Quite a lot of work has been done to implement recently accepted Swift Evolution proposals, as well as improving their diagnostics and error messages. Interestingly, some of this work has been done by first-time contributors, which is amazing to see!

Interested in sponsoring Swift Weekly Brief? Learn more here.

Swift Unwrapped

Episode 9: String Manifesto

This week JP Simard and Jesse Squires discuss the String Manifesto!

Commits and pull requests

Slava Pestov implemented SE-0156: Class and Subtype existentials.

Becca Royal-Gordon opened a pull request to improve diagnostics for multi-line string literals (SE-0168).

Brian King implemented SE-0169: Improve Interaction Between private Declarations and Extensions. 🚀

Robert Widmann has redone exhaustiveness checking, fixing a lot of SR-bugs in the process.

Accepted proposals

SE-0170: NSNumber bridging and Numeric types was accepted for Swift 4.

SE-0173: Add MutableCollection.swapAt(_:_:) was accepted with revisions and has also been implemented.

The proposal is accepted, including the revision to change the method name from swap(_:with:) to swapAt(_:_) that came out of the Core Team meeting.

The consensus on swift-evolution was to add the method, with division mostly on the naming of the method. The Core Team reviewed the proposed options as well as consulted the API design guidelines to resolve the issue.

Two important points from the guidelines serve to us well here:

“Omit all labels when arguments can’t be usefully distinguished”

and:

“When the first argument forms part of a prepositional phrase, give it an argument label… An exception arises when the first two arguments represent parts of a single abstraction. In such cases, begin the argument label after the preposition, to keep the abstraction clear.”

The combination of these rules leads to the method name swapAt(_:_:), which the Core Team believes was most in line with the guidelines.

SE-0176: Enforce Exclusive Access to Memory by John McCall is under review.

In Swift 3, it is possible to modify a variable while it’s being used or modified by another part of the program. This can lead to unexpected and confusing results. It also forces a great deal of conservatism onto the implementation of the compiler and the standard libraries, which must generally ensure the basic soundness of the program (no crashes or undefined behavior) even in unusual circumstances.

We propose that Swift should instead enforce a general rule that potential modifications of variables must be exclusive with any other access to that variable.

Proposals in review

SE-0174: Change filter to return an associated type by Ben Cohen is under review.

This proposal changes the filter operation on Sequence to return an associated type, and adds a default implementation to RangeReplaceableCollection to return the same type as the filtered collection.

The recently accepted SE-0165 introduced a version of filter on Dictionary that returned a Dictionary. This had both performance and usability benefits: in most cases, a Dictionary is what the user wanted from the filter, and creating one directly from the filter operation is much more efficient than first creating an array then creating a Dictionary from it.
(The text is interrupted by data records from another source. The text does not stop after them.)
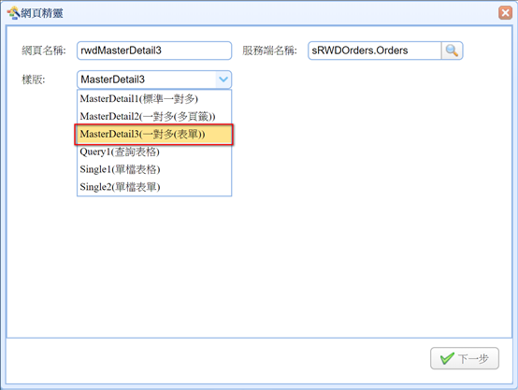Click the 樣版 combo box showing MasterDetail3
This screenshot has height=390, width=518.
(x=154, y=79)
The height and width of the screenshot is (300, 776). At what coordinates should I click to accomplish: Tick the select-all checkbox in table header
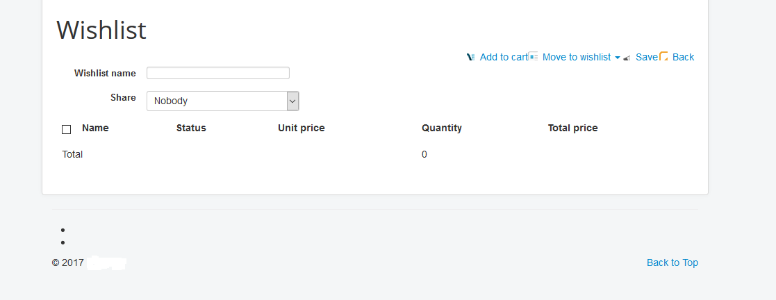point(67,129)
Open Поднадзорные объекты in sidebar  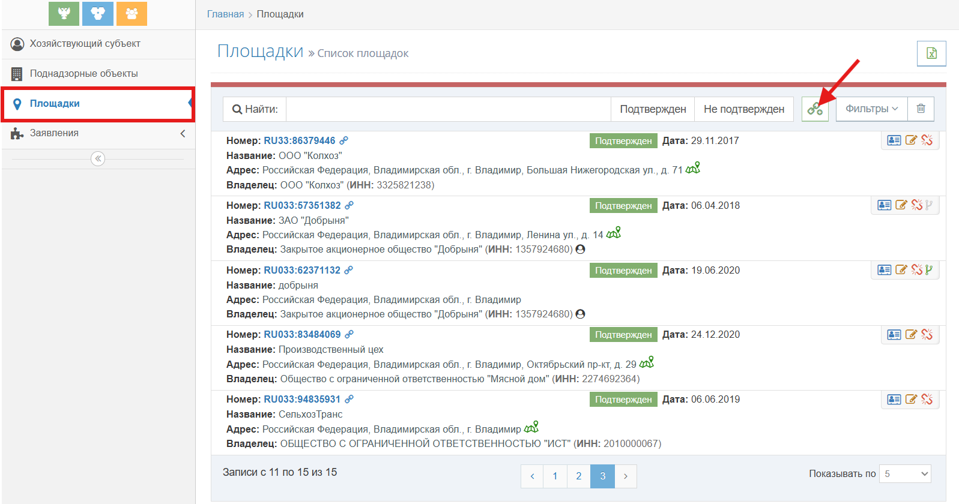(x=83, y=74)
However, this does result in some inconsistencies. Users may be surprised that this one specific collection returns Self, while other collections that would benefit from the same change still return [Element]. And some collections, such as String, might also benefit from usability and performance win similar to Dictionary. Additionally, these wins will be lost in generic code – if you pass a Dictionary into an algorithm that takes a Sequence, then when you filter it, you will still get an Array.

SE-0175: Package Manager Revised Dependency Resolution by Rick Ballard is under review.
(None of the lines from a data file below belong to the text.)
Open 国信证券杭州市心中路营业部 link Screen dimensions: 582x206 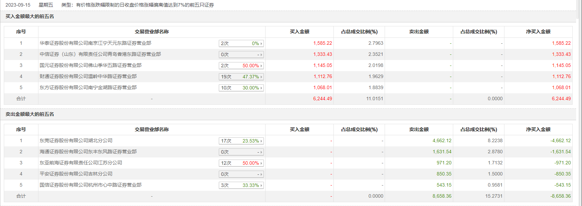click(x=90, y=185)
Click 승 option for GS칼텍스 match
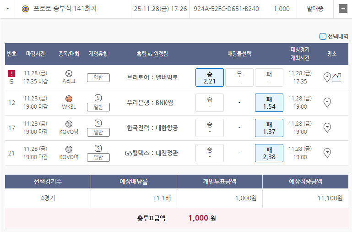The image size is (352, 232). coord(210,153)
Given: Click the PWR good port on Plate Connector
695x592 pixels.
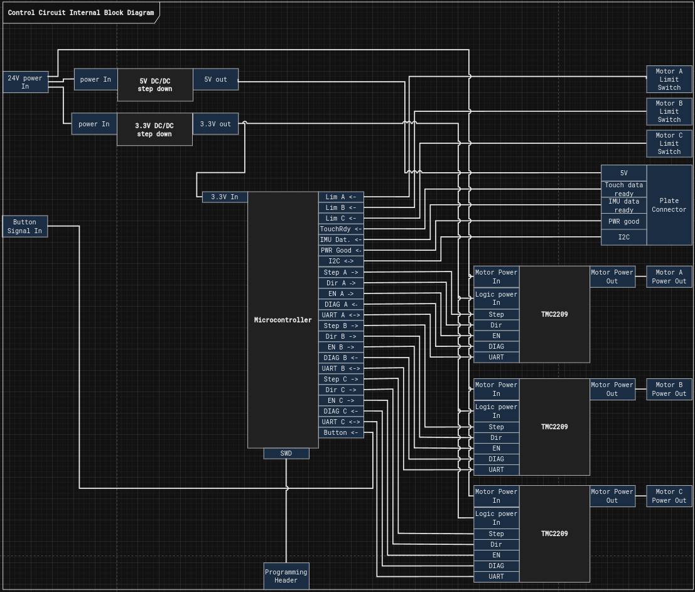Looking at the screenshot, I should click(623, 221).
This proposal makes the package manager’s dependency resolution behavior clearer and more intuitive. It removes the pinning commands (swift package pin & swift package unpin), replaces the swift package fetch command with a new swift package resolve command with improved behavior, and replaces the optional Package.pins file with a Package.resolved file which is always created during dependency resolution.

Mailing lists

There has once again been some discussion around Optional, throws and the Result type. Although we probably won’t see changes here in the near future, it’s interesting to see this keeps resurfacing and the ideas maturing.

Doug Gregor writes:

[..] the current error-handling system will not be going away, for the reasons Jaden has stated above.

Maybe we will grow typed throws at some point; maybe Result will get added to the standard library with some nice affordances to map between throwing and Result-producing types; but we’re well beyond the point where we can rip out major features that have been generally well-received.

In the earlier discussion on revamping Optional and throws, John McCall writes:

We’ve definitely considered including a Result type, but our sense was that in an ideal world almost no code would be using it. It’s hard to imagine an ordinary API that ought to be returning a Result rather than throwing, and once you’ve defined that away, the major remaining use case is just to shift computation around, like with a completion handler. That explicit computation-shifting pattern is something we’re hoping to largely define away with something like C#’s async/await, which would leave Result as mostly just an implementation detail of such APIs. We didn’t want to spend a great deal of time designing a type that would end up being so marginal, especially if the changing role would lead us into different directions on the design itself. We also didn’t want to design a type that would become an obstacle to potential future language changes like, say, typed throws.

The downside, of course, is that as long as we lack that async/await design, computation-shifting isn’t real great.